------ STORED DATA ------
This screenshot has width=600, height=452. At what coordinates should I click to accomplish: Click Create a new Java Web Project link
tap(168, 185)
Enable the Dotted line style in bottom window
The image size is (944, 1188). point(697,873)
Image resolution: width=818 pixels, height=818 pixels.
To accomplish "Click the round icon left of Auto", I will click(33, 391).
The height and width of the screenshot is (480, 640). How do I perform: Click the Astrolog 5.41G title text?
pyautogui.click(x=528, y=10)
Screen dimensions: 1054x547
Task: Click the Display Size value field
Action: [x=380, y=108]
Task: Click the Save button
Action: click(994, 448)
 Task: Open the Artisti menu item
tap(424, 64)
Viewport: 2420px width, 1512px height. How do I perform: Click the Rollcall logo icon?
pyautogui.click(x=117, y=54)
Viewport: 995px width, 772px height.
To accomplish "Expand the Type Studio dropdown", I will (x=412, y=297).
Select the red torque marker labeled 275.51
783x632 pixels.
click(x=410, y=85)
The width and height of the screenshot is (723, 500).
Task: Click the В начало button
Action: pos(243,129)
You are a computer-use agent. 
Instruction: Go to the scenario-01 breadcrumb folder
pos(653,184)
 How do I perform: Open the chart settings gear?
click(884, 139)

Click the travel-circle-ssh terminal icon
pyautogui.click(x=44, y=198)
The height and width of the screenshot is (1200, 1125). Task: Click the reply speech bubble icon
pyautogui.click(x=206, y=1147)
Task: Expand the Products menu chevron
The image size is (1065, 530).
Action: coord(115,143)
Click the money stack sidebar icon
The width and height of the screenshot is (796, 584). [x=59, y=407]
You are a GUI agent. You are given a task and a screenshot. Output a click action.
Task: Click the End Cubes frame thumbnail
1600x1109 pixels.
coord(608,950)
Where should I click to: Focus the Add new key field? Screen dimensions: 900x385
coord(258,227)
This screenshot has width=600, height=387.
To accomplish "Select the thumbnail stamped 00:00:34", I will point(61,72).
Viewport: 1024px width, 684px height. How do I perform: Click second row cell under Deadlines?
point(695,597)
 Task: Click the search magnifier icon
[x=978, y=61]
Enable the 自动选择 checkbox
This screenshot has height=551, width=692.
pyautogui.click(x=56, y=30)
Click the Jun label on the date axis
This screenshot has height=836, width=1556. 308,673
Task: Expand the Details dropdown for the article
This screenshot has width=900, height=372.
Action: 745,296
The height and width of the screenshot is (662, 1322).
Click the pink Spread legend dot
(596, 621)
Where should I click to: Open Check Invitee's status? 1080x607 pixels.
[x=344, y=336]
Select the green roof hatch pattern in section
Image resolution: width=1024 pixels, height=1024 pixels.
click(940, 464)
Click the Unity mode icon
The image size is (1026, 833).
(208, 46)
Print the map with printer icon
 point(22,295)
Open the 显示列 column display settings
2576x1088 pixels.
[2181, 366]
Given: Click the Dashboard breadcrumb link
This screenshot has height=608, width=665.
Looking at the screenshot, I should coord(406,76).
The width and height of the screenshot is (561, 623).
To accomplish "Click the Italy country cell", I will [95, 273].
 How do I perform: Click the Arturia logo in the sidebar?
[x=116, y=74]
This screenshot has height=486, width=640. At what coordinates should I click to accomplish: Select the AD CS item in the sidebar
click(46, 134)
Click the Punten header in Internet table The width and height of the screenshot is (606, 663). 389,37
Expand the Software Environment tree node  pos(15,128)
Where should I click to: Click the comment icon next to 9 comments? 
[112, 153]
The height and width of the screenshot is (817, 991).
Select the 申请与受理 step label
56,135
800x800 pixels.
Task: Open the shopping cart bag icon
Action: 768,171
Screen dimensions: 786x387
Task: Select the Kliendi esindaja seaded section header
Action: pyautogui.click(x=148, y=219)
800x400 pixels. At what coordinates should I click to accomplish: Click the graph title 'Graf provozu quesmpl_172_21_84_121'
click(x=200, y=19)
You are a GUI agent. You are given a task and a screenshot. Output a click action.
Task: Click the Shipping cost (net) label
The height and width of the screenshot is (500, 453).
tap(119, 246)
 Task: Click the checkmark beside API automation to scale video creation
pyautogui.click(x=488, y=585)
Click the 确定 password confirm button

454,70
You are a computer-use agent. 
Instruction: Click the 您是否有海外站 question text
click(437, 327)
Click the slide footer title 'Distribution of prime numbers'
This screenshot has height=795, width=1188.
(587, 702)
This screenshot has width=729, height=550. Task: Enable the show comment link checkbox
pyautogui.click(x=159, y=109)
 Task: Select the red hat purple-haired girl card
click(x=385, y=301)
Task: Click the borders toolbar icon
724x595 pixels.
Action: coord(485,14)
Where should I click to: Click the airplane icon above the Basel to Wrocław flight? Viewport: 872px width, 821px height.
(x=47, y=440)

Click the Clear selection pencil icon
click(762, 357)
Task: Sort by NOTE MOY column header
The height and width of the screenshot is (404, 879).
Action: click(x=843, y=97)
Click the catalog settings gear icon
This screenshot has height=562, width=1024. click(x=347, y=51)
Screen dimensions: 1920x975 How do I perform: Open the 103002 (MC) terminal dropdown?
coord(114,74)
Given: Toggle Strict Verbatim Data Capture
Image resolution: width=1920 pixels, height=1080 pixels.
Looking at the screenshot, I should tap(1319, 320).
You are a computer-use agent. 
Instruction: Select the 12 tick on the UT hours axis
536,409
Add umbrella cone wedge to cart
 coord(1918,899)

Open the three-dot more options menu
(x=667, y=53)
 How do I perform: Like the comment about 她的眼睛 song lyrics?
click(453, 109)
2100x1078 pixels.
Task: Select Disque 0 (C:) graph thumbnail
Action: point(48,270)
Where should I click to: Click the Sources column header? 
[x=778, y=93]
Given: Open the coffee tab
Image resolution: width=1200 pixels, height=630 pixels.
------
WORK REQUEST: Copy each line of the data that contains the word "Expand", leaving the other lines out.

YOUR RESPONSE:
To accomplish "Expand the Type Studio dropdown", I will (x=412, y=297).
Task: Expand the Products menu chevron
Task: Expand the Details dropdown for the article
Expand the Software Environment tree node  pos(15,128)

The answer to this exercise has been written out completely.